* _Kaynak metin_:
----------
Küçük Asya’nın güneybatısında bu isimde iki antik kent bulunmaktadır. Diğer antik kentin Likya Birliği'nden üye olduğu ve günümüzde Fethiye ilçesinde olduğu tespit edilmiştir. Karia’daki Telmessos Antik Kenti ise, Halikarnassos’tan 11,3 km uzaklıkta son derece bereketli bir yerdir. Telmessos Antik Kenti günümüzde Muğla’nın Fethiye ilçesinde bulunmaktadır.
Burada, Apollon’un kehanetlerini yaptığı bir tapınağın olduğu ve tapınaktaki kahinlerin rahip soylu bir aileden geldiği söylenir. Hatta Mausolos’un halkı Halikarnassos’a taşınmasından sonra şehir, dini bir merkez olarak varlığını sürdürmeye devam etmiştir.
----------
* _Aşağıdakileri tamamlayın_:
1 > Aşağıdaki ifadelerin Telmessos metniyle uyuşup uyuşmadığını belirtin. Her birine evet ya da hayır diye yanıt verin ve kararı belirleyen sözleri metinden aynen aktarın.
(a) Karia'daki Telmessos, Halikarnassos'a 11,3 km uzaklıktadır.
(b) Tapınaktaki kahinler sıradan halk ailelerinden geliyordu.
(c) Mausolos halkı Halikarnassos'a taşıdıktan sonra şehir tamamen terk edildi.
2 > Telmessos metninin "Küçük Asya’nın güneybatısında" ile başlayıp "sürdürmeye devam etmiştir." sözlerine kadar süren bölümünü düzenleyin. Bu bölümdeki "son derece bereketli" ifadesinin yerine "oldukça verimli" yazın.
3 > Telmessos metnini kaldığı yerden sürdürün.
----------
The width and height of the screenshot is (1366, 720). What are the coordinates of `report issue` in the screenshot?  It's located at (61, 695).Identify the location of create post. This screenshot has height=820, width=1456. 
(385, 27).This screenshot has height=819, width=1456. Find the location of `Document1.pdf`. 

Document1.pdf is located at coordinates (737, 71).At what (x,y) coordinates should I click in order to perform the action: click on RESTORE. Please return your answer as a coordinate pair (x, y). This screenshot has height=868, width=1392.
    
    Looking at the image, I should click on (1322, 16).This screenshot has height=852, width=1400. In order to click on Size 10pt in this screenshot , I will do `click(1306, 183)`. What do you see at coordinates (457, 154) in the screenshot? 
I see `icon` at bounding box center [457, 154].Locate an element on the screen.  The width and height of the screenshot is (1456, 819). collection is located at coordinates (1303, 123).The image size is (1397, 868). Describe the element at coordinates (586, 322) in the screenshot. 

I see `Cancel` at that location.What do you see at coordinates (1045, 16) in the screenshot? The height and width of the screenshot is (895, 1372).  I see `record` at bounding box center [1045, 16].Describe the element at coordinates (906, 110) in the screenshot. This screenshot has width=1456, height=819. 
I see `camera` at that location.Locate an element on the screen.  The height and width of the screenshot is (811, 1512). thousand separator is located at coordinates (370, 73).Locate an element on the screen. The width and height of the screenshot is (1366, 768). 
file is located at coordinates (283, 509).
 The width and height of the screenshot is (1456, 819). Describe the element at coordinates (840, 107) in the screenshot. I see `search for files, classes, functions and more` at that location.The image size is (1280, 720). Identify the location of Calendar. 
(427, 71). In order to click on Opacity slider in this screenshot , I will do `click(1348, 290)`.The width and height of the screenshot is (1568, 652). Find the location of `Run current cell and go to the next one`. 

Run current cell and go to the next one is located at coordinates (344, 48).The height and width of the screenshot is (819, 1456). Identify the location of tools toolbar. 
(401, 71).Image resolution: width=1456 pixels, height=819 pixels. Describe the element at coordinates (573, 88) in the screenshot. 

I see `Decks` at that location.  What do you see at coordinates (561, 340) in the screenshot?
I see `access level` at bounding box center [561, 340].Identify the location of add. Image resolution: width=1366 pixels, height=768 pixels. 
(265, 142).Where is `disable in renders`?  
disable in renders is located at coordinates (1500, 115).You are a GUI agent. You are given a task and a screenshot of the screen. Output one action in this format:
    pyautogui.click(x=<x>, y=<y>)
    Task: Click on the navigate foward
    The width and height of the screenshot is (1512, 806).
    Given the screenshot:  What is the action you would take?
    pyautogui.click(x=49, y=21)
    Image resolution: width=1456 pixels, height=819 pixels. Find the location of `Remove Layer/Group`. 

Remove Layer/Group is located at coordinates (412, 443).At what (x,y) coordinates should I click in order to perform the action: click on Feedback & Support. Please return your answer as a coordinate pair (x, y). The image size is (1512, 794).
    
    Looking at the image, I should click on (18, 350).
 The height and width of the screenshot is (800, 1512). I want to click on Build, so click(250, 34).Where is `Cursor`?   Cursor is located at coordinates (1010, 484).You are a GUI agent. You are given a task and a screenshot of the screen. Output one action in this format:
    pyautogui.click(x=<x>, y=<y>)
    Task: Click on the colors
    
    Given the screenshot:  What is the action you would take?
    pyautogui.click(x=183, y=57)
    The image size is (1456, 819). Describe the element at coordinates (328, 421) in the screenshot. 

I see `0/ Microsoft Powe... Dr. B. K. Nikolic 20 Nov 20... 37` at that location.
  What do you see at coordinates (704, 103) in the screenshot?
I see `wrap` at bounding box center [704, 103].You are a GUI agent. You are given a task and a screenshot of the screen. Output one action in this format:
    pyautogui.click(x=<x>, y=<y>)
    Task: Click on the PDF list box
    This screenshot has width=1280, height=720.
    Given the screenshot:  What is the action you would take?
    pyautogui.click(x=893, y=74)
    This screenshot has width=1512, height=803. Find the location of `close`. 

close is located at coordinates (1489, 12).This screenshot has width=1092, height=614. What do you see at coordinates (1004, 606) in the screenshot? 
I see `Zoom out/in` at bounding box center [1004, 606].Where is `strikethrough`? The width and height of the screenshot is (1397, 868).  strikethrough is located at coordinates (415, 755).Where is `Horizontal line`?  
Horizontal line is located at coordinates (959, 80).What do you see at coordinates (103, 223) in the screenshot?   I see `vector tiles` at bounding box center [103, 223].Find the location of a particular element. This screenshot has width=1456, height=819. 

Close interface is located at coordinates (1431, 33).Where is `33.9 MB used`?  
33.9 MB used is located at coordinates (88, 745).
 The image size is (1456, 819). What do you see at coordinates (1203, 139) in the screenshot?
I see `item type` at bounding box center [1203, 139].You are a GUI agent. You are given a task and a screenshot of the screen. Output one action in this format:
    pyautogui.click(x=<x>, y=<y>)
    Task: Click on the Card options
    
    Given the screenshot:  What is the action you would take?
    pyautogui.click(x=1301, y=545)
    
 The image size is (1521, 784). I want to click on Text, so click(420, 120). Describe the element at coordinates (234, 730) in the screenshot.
----------
* _Görev yanıtları_:
1 >
(a) Evet: "Halikarnassos’tan 11,3 km uzaklıkta"
(b) Hayır: "tapınaktaki kahinlerin rahip soylu bir aileden geldiği söylenir"
(c) Hayır: "şehir, dini bir merkez olarak varlığını sürdürmeye devam etmiştir"

2 >
Küçük Asya’nın güneybatısında bu isimde iki antik kent bulunmaktadır. Diğer antik kentin Likya Birliği'nden üye olduğu ve günümüzde Fethiye ilçesinde olduğu tespit edilmiştir. Karia’daki Telmessos Antik Kenti ise, Halikarnassos’tan 11,3 km uzaklıkta oldukça verimli bir yerdir. Telmessos Antik Kenti günümüzde Muğla’nın Fethiye ilçesinde bulunmaktadır.
Burada, Apollon’un kehanetlerini yaptığı bir tapınağın olduğu ve tapınaktaki kahinlerin rahip soylu bir aileden geldiği söylenir. Hatta Mausolos’un halkı Halikarnassos’a taşınmasından sonra şehir, dini bir merkez olarak varlığını sürdürmeye devam etmiştir.

3 >
Telmessoslu kahinler büyük bir üne sahipti; onlara çok başvurulduğu, hatta Sardes Kralı’nın bunu birden fazla yaptığı söylenir. Arrian bu konuya ilişkin olarak Phrygialı fakir çiftçi Goridos’un hikayesini anlatır.
Hikayeye göre bir gün Goridos’un sabanının üzerine bir kartal konmuş ve akşama kadar sabanın üstünde beklemiş. Çiftçi de bu alametin manasını öğrenmek için Telmessos’a gitmiş. Orada bir köyde, kuyudan su çeken bir kızla karşılaşmış ve bu tuhaf olayı ona anlatmış. Kız da tesadüfen rahip ailesinden gelmekteymiş ve ona Baş Tanrı Zeus’a kurban vermesini öğütlemiş. O da kızın dediğini yerine getirmiş ve sonra onunla evlenmiş.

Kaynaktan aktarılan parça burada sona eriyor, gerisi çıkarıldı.